Nemours’ new Clinical Logistics Center works ‘like well-oiled machine’
When examining a patient in a room at Nemours Children’s Hospital, a nurse in the medical/surgery unit discovered her young charge was having difficulty breathing, and discreetly pushed the orange Rapid Response Team (RRT) button on a panel in the room.
|“It’s going to revolutionize the way we provide healthcare in Florida.” –Al Torres, MD, chief of critical care and medical director of clinical logistics for Nemours Children’s Hospital.
With that instantaneous motion, the nurse summoned highly-trained paramedics to monitor the patient’s vital signs, while also viewing their electronic medical record. The call-to-action could have resulted in various actions, including requesting radiology bedside, initiating a transfer, or summoning a doctor.
From day one, The Logistics Center (TLC) at Nemours has worked “like a well-oiled machine,” said Daniela Melendez, nurse manager for TLC’s Clinical Operations Center at Nemours.
Another example of TLC in action: a young boy with chronic kidney disease (CKD) had been at Nemours for several days when paramedics noticed the Phillips cardiac monitor began displaying arrhythmias. A physician completed a quick bedside assessment and ordered labs, which showed a high level of potassium, a common side effect in CKD patients. Medication was administered to bring down the patient’s potassium level.
“No pediatric hospital in Florida has a facility like this one,” said Melendez. “Some adult facilities have remote monitoring with video capability for adult ICUs monitored by physicians. Our facility is pediatric-specific. It’s amazing!”
TLC is located inside the new academic, freestanding children’s hospital that opened Oct. 22 in Lake Nona Medical City.
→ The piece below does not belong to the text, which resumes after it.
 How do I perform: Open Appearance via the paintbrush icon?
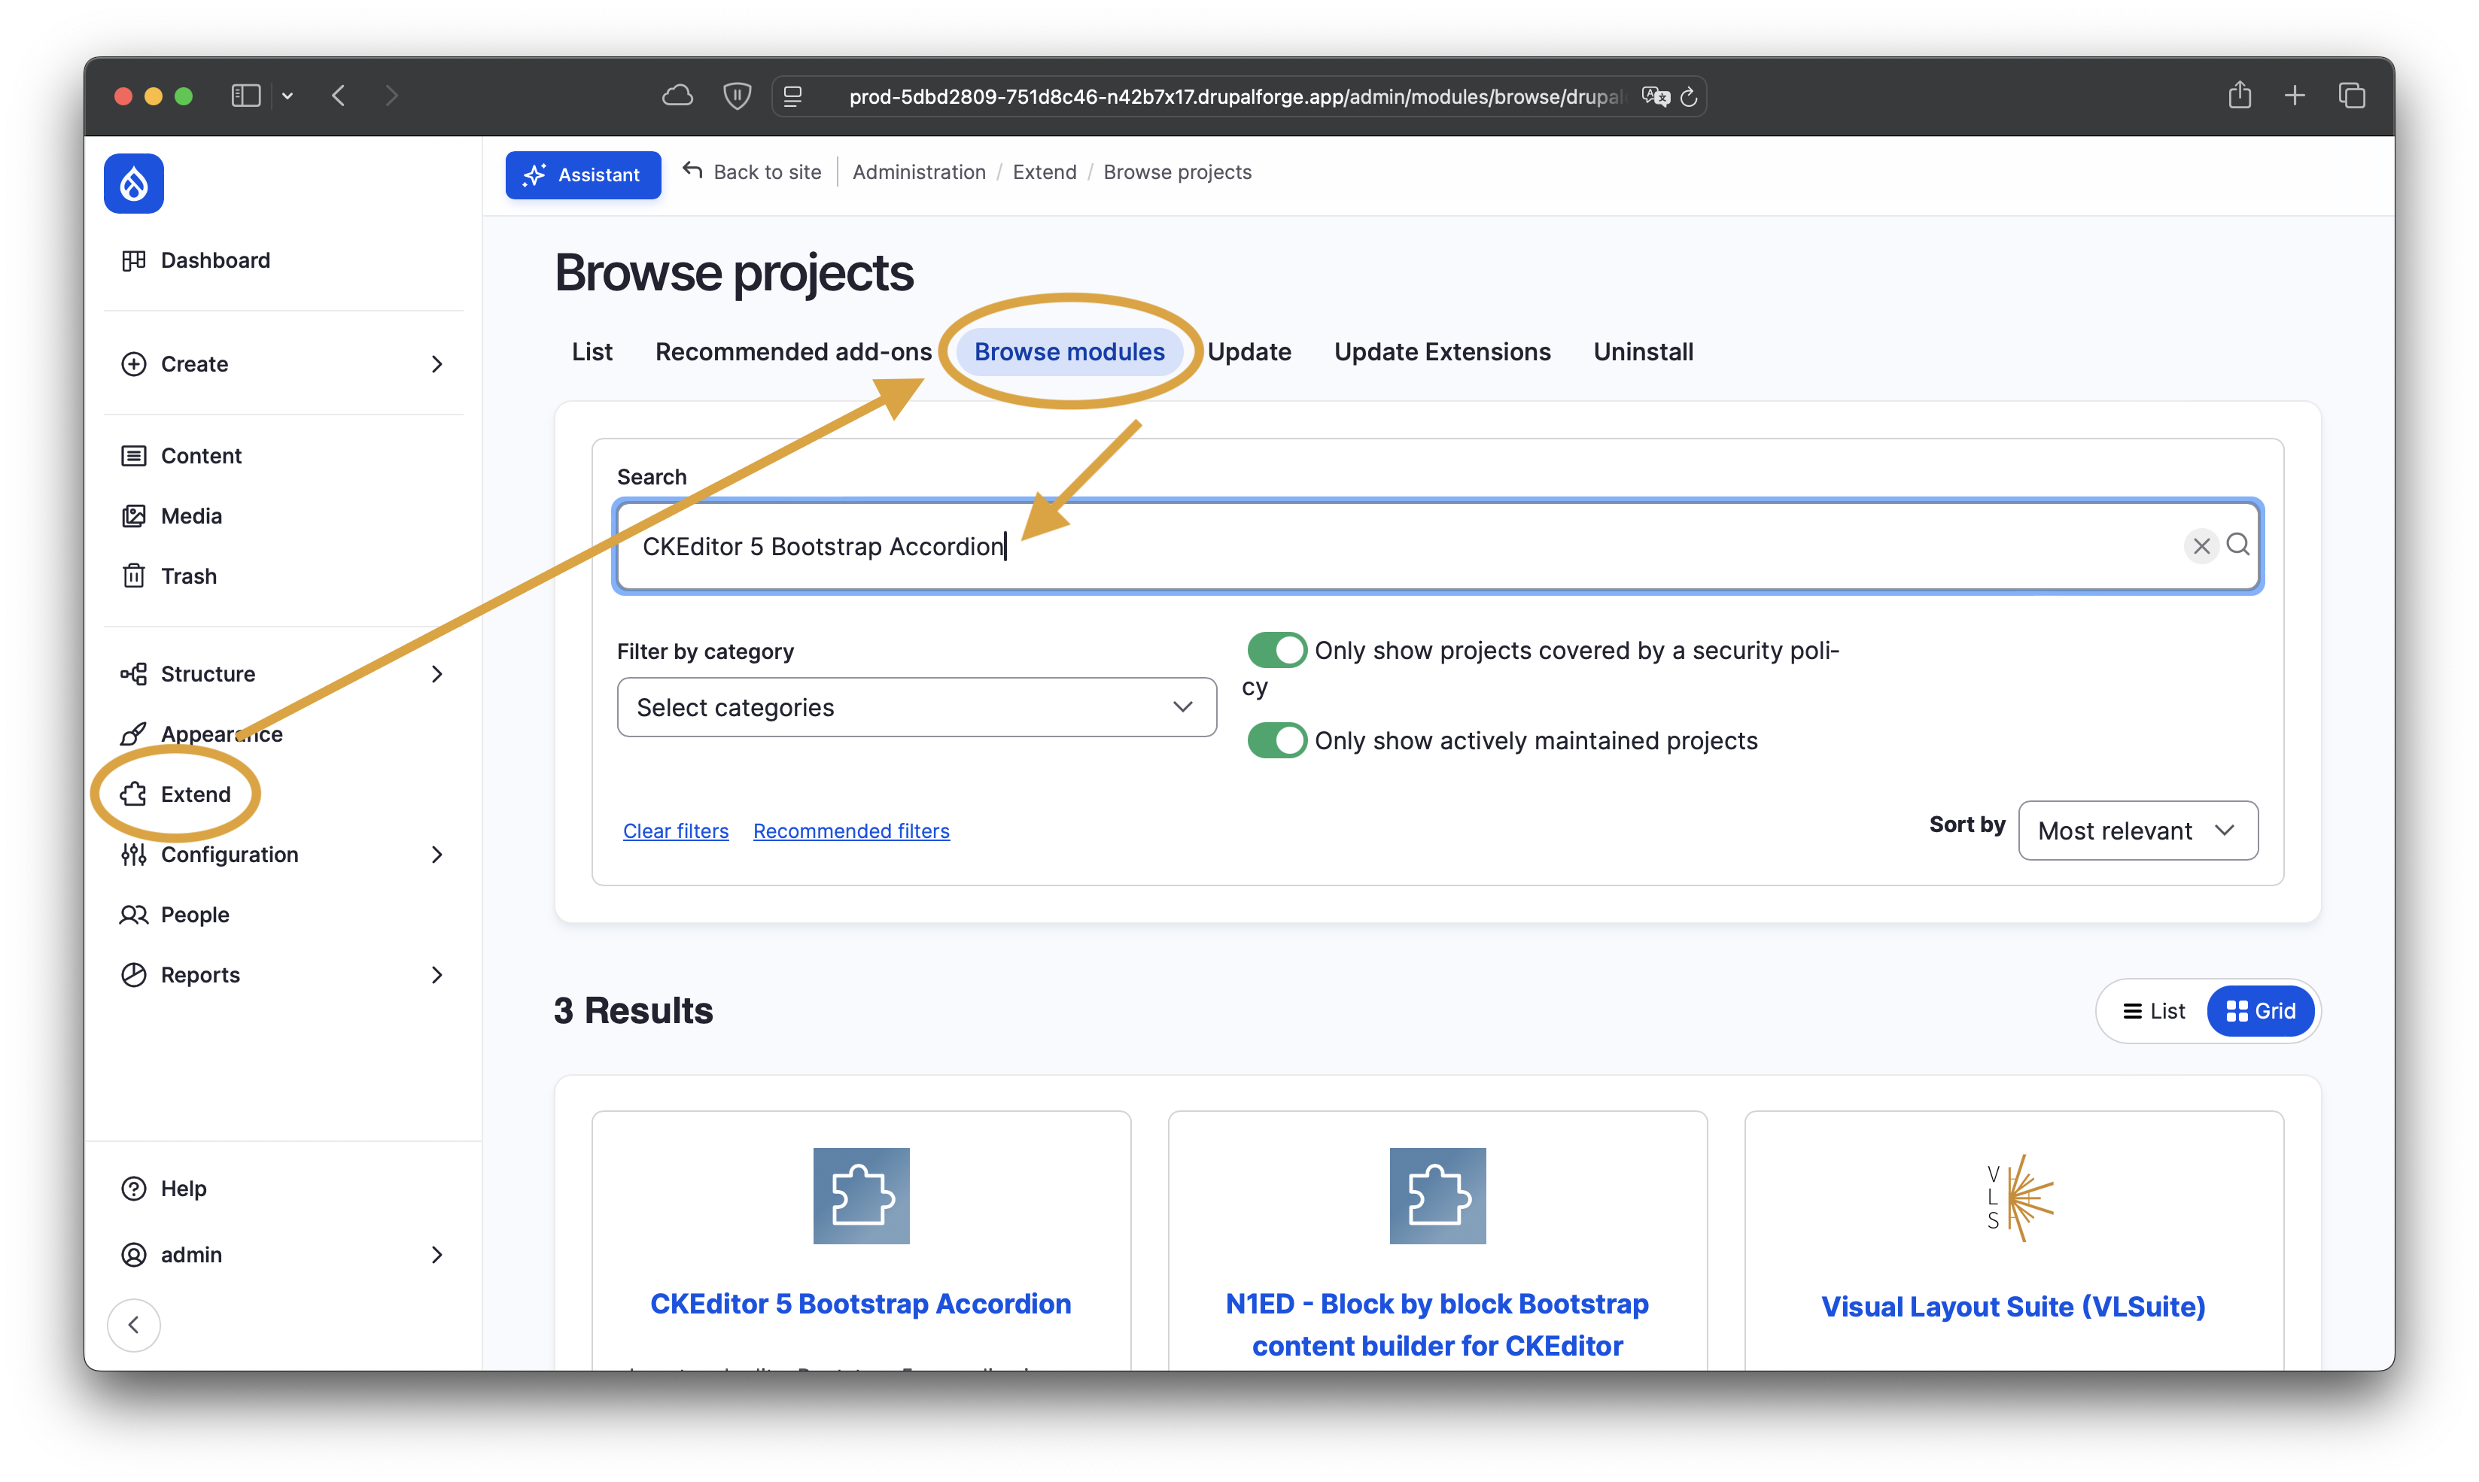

The 137-bed children’s hospital – the total number of beds will top 250 when the second phase is completed – houses critical care services including 10 PICU beds, 13 NICU beds, and expansion for up to 46 ICU beds on the third floor.
“The basic idea of TLC is like a command (center) you’d find at an airport or on a cruise ship,” said Al Torres, MD, chief of critical care and medical director of clinical logistics for Nemours. “Besides communication and security, which are obviously very important to the hospital, we also have clinical logistics so every child is monitored. We have highly trained paramedics who watch the children 24/7 and act like the eyes and ears for nurses when they’re not with patients.”
The creation of TLC was made well before the hospital was built. “Our leaders wanted to make a huge difference, and by not making TLC remote and also by adding the clinical logistics backup component, they did just that,” said Melendez.
Nicole Johnson, RN, MSN, director of emergency room services for clinical logistics, explained that many organizations claim a central information hub.
“This (particular) concept is revolutionary for healthcare,” she said. “We’re taking info from all over hospital into one place, integrating it through technology, and pushing it back to the bedside nurses to help them provide better care. When children come into a hospital, depending on their vital signs and diagnosis, clinical logistics will look over them a little more carefully.”
Alerts outside predetermined parameters go to a nurse’s handheld device. If the nurse is in the middle of a task, such as starting an IV on a patient, clinical logistics will activate their protocols to involve other medical professionals.
“Our EMR incorporates lots of information – lab work, patient history, specialty clinic reports – that paramedics can see by signing into one area. It has the ability to pull data from the patient’s record and display it in a way that makes it easy to follow, spot trends, and identify problems,” said Torres. “It’s going to revolutionize the way we provide healthcare in Florida.”
When Melendez gave a presentation of TLC’s capabilities – and its potential outside the medical/surgery unit – as a safety mechanism for pediatric patients to the Family Advisory Council, one of the first remarks was, “Oh, so I’m going to be videoed all the time?”
“I clarify that no, the only time video is turned on in the room is when the child’s health is in danger,” she said. “It’s not a situation where Big Brother is watching all the time.”
Torres has been impressed by TLC’s effectiveness.
“It’s nice to know when I’m not here, someone’s watching,” he said.
Melendez, a mother of 10-year-old Amber and 5-year-old Jorge (pronounced George), who has asthma complicated by allergies, said she’s relieved to know TLC has a bird’s eye view.
“We’ve not had to be admitted yet for my son’s asthma, but I imagine our luck will run out one of these days,” she said. “If he’s here, he’ll absolutely be in great hands. TLC will never replace nurses or the human touch. It’s just another way to make sure the kids we’re caring for are safe and getting the best care. Everyone would be taking part in their safety and care, and I don’t see how with this plan anything could be missed.”